Evet, ırkçı ve faşist!

Evet, ırkçı ve faşist!

Ertuğrul Özkök’ün 26 Ağustos tarihinde Hürriyet’te ‘Ermeni cemaatinin zor seçimi’ başlığıyla kaleme aldığı makale, paragrafları kısa kesilmiş, cümleleri tamamlanmamış, satır araları boş bırakılmış bir yazı görünümündeydi.

Özkök, ‘Devlette Mutafyan hakkında bazı olumsuz raporlar var’ diyerek, yabancısı olmadığımız bir tespitte bulunuyor. Bu raporların içeriğini ise Mutafyan’ın Erivan’la ilişkilerinin gereğinden fazla olması, Ermeni meselesinde sivri bazı görüşler ileri sürmesi oluşturuyor.

Özkök’ün burada eksik bilgi olarak bıraktığı, bu ihbarların kimler tarafından yapıldığı konusu. Eğer bunlar incelenirse biz inanıyoruz ki, ihbarların altından, doğrudan cemaat içinden, sayıları da ‘birkaç’ı geçmeyen ve hep aynı kişileri işaretleyen imzalar çıkacak.

Pekii bu ihbarcılar kimler? Kimler olacak, ‘Ermeni Susurluğu’nun Dalton biraderleri.’

Özkök’ün yazısında Ermeni cemaatine yönelik, amacını aşan ve bir ölçüde gözdağı şekline bürünen kısımlar da var. Bunlar yazının çeşitli bölümlerine serpiştirilmiş.

Bir araya topladığımızda şöyle diyor Özkök: ‘Azınlık cemaatlerinin de devlete maraza çıkarmayacak kişilere yönelmesinde hem kendi huzurları hem de yaşadıkları bu ülkenin huzuru açısından yarar var...

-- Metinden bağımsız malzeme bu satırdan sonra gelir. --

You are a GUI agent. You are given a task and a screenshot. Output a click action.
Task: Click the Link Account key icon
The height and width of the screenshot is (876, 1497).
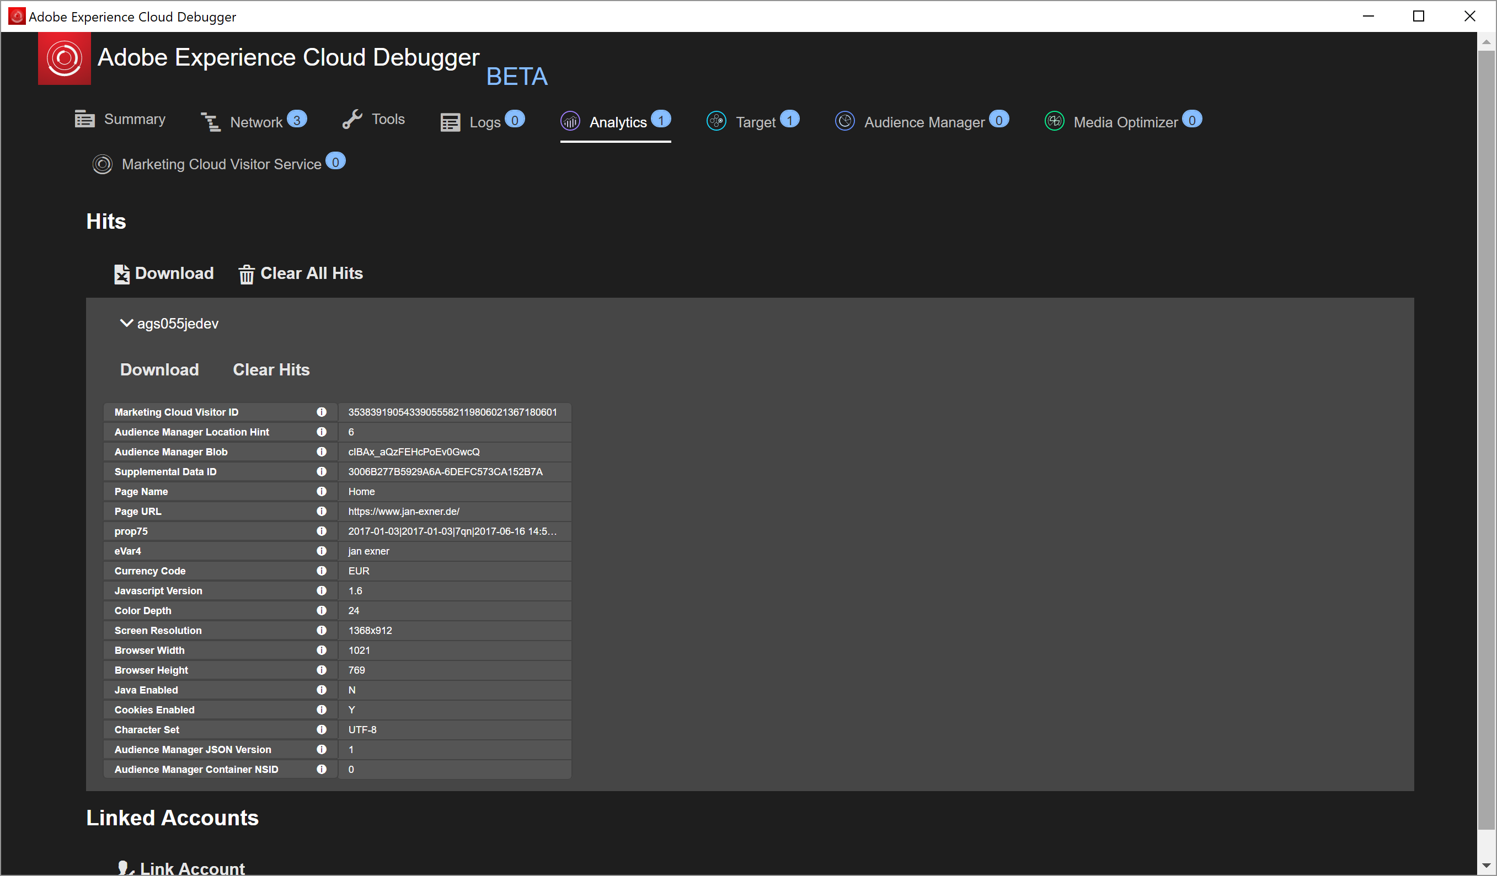pyautogui.click(x=124, y=868)
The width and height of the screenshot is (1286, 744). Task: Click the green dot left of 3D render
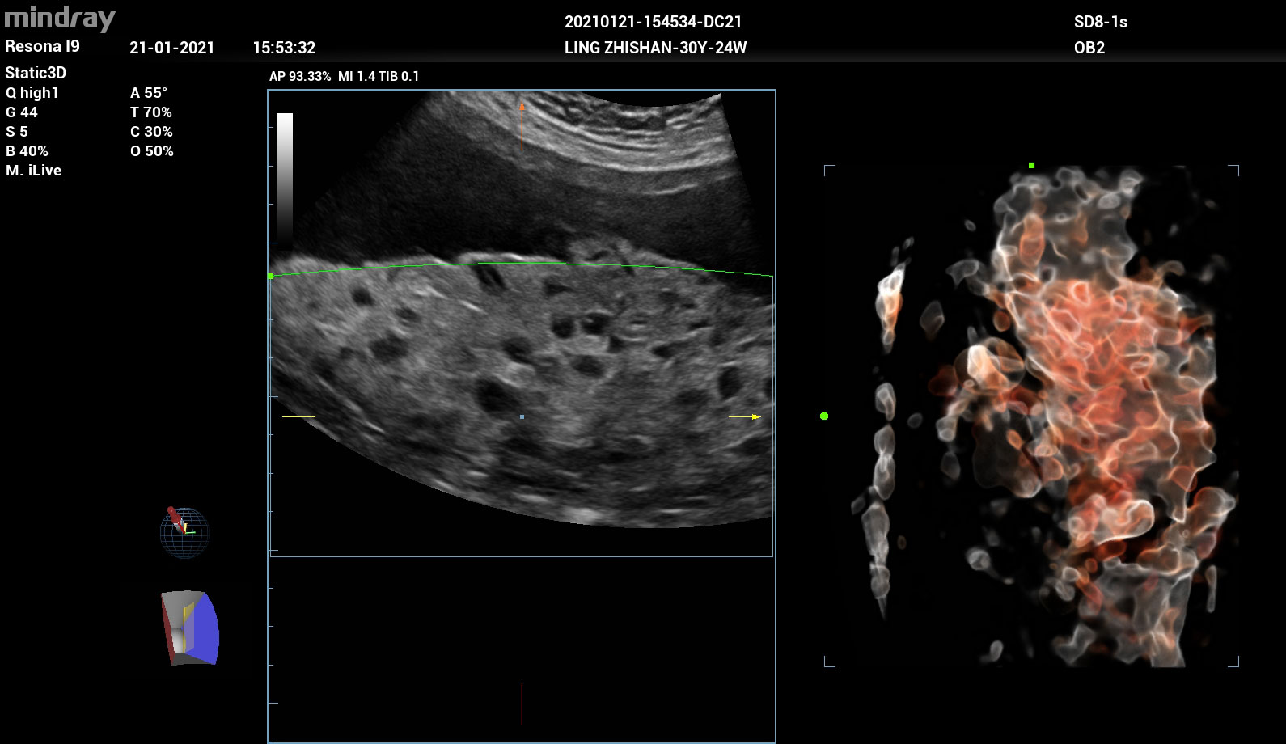(x=824, y=416)
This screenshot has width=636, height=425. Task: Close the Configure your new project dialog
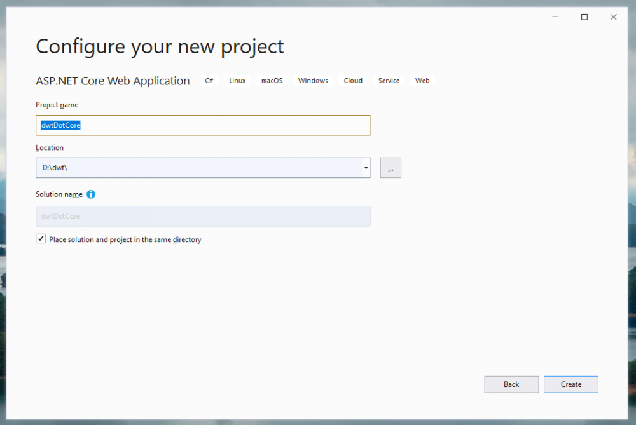613,17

Biz istediğimizi yaparız mantığı ile cemaatin devletle ilişkilerinde kapanması zor yaralar açacak bir tutum üzerinde ısrar edilmemeli...’

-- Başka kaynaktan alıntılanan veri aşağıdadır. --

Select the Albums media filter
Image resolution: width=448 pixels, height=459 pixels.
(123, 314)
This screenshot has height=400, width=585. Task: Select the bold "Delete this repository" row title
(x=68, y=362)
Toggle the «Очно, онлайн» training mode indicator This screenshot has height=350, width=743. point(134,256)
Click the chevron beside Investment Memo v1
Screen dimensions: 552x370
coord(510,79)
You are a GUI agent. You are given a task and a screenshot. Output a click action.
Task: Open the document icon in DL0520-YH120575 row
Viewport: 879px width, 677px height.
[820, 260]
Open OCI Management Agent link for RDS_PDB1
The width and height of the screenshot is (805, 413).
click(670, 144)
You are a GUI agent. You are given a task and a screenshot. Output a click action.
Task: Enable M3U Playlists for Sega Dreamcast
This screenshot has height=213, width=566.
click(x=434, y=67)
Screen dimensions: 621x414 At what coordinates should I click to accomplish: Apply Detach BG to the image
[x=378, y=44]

Bu cemaat yirmi yıldan fazla süredir iç içe yaşadığı ve kendi içinden yetiştirdiği bir ruhanisine bu ülkeye zarar getirecek eğitimi veya terbiyeyi verecek kadar gaflet ve dalalet içinde olabilir mi? Ayrıca ‘Maraza çıkaracak kişi’ tanımlaması da erken ve haksız bir falcılıktır.

Mutafyan ve Sıvacıyan başpiskoposlar dışında üçüncü bir yol, üçüncü bir şahıs öneriyor Özkök. Neyi değiştirecektir bu? Cemaat
yıllardır birlikte yaşadığı iki ruhanisi yerine, yurtdışından bir başka kişi üstünde uzlaşırsa, cemaat ya da devlet muhtemel sorunlar açısından kendini daha mı güvenilir bir konumda görecektir?”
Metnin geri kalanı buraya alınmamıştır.